On March 10, 1921, the instrument quoted in the reporter’s statement was filed with the prothonotary of the court below, and pursuant thereto, judgment was entered against the Magyar Presbyterian Church, appellant. On March 24, 1921, on defendant’s petition, averring inter alia that inspection showed that the instrument was not executed by the proper executive officers, or under the corporate seal, or with authority of the corporation, the rule to strike off was granted. In its opinion making the order complained of, the learned court below said that averments in the petition and answer made the validity of the judgment depend upon the authority of the person who executed the instrument on which judgment was entered, and that accordingly an issue triable by jury was presented, requiring the order made and appealed from.

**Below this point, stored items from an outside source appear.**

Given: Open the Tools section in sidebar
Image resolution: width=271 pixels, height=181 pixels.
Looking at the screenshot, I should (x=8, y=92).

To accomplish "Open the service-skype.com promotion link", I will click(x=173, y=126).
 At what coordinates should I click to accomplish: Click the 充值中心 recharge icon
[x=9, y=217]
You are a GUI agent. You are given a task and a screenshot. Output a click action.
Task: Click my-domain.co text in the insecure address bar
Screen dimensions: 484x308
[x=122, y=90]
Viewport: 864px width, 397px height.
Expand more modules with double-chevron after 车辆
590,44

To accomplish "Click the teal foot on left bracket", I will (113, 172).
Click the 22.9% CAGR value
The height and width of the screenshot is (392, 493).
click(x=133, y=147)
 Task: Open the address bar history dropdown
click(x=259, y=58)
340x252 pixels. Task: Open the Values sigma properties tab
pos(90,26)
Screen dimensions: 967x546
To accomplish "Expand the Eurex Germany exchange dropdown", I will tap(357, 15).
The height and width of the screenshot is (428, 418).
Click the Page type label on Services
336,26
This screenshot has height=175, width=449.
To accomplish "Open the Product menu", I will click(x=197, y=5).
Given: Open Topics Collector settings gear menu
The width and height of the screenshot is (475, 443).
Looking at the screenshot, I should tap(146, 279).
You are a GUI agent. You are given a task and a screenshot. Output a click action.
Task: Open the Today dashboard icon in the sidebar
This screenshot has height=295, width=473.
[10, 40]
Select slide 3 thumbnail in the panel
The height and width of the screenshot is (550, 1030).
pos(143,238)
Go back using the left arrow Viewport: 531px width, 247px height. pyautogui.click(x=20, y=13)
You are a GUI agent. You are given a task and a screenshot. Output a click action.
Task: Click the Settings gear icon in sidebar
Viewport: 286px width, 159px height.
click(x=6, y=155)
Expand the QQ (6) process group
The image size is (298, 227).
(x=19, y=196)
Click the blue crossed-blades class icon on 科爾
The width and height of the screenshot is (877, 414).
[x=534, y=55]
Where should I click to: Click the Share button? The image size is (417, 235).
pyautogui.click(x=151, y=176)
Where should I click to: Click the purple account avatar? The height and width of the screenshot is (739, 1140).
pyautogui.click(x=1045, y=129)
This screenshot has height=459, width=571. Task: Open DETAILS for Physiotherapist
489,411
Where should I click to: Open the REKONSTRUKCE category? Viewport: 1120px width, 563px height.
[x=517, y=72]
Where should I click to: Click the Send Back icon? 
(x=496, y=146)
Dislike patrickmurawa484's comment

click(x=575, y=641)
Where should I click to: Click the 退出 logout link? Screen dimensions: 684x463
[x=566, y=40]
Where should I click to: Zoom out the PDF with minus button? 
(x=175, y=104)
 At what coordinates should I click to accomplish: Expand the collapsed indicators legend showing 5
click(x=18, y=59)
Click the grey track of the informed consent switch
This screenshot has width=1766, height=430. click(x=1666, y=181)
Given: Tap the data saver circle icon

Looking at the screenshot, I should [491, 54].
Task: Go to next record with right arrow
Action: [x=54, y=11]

If the judgment were regular on its face, it would of course be immaterial in this proceeding whether or not an issue of fact was made in the petition and answer, for matters outside the record cannot be made the basis of striking off a judgment against objection: Spiese v. Shee, supra. Concerning the instrument upon which the judgment was based, the learned court however said: “Judgment d. s. b. was entered ostensibly by confession in a promissory note of a church congregation by hand of one describing himself as vice-president of its board of trustees. It may at least be doubted whether there is any presumption of authority in such official to so bind either the congregation or its property. Hence, if counsel had contented himself with the prima facies of the case, as so presented of record, he might have been entitled to the specific relief asked for.”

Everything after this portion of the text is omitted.